DATA IN THIS EXERCISE:

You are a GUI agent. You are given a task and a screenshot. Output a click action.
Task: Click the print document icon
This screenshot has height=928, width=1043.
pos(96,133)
* * *
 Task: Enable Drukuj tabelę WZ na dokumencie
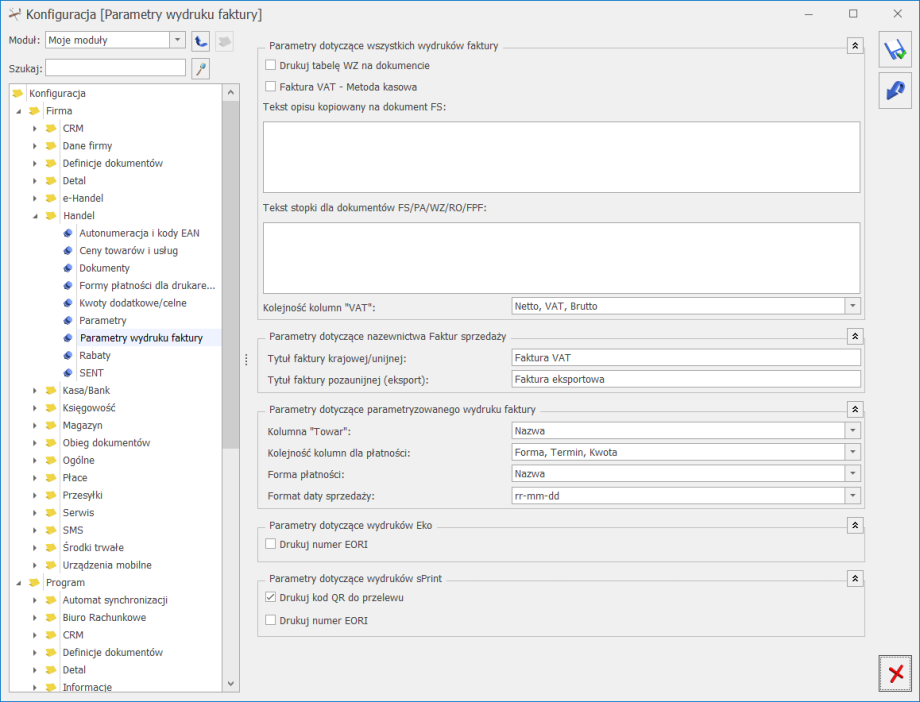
* * *
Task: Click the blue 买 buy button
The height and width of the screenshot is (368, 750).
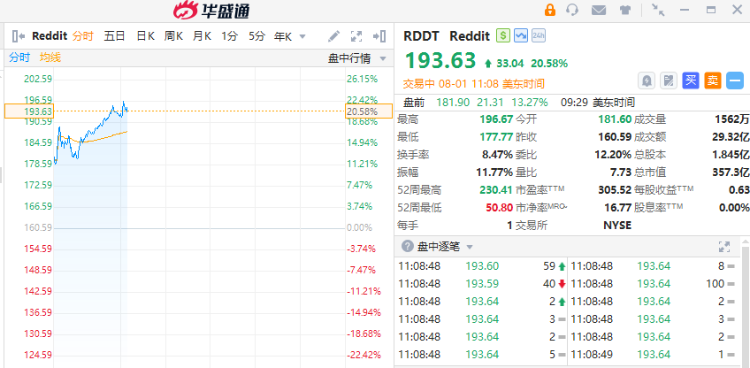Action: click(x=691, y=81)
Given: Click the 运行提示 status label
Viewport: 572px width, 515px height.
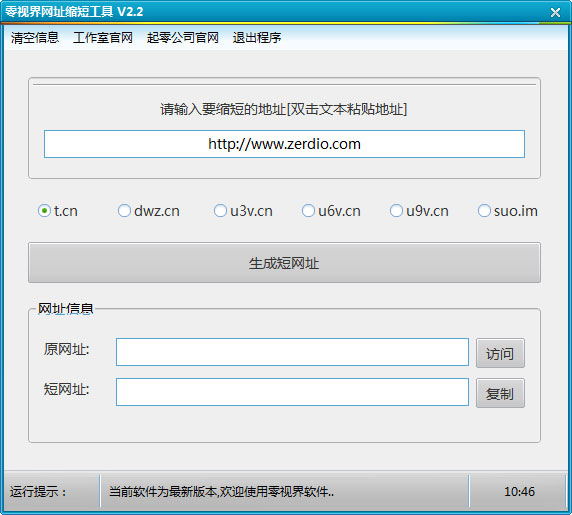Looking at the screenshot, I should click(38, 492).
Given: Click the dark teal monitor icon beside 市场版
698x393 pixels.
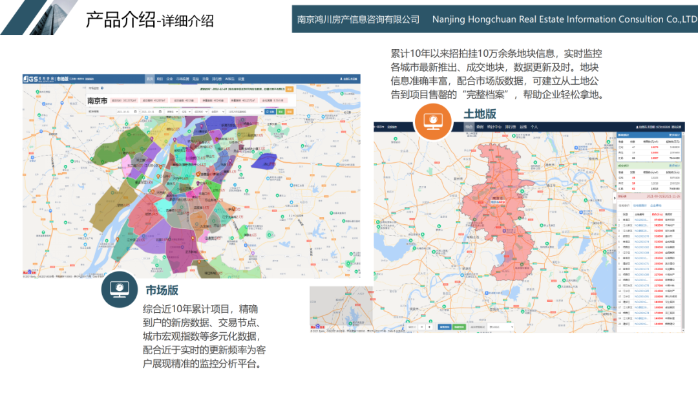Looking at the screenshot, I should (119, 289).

PROBLEM DESCRIPTION: Once you have counted the lines above containing the word "icon", state that number and nothing more.

EXERCISE ANSWER: 2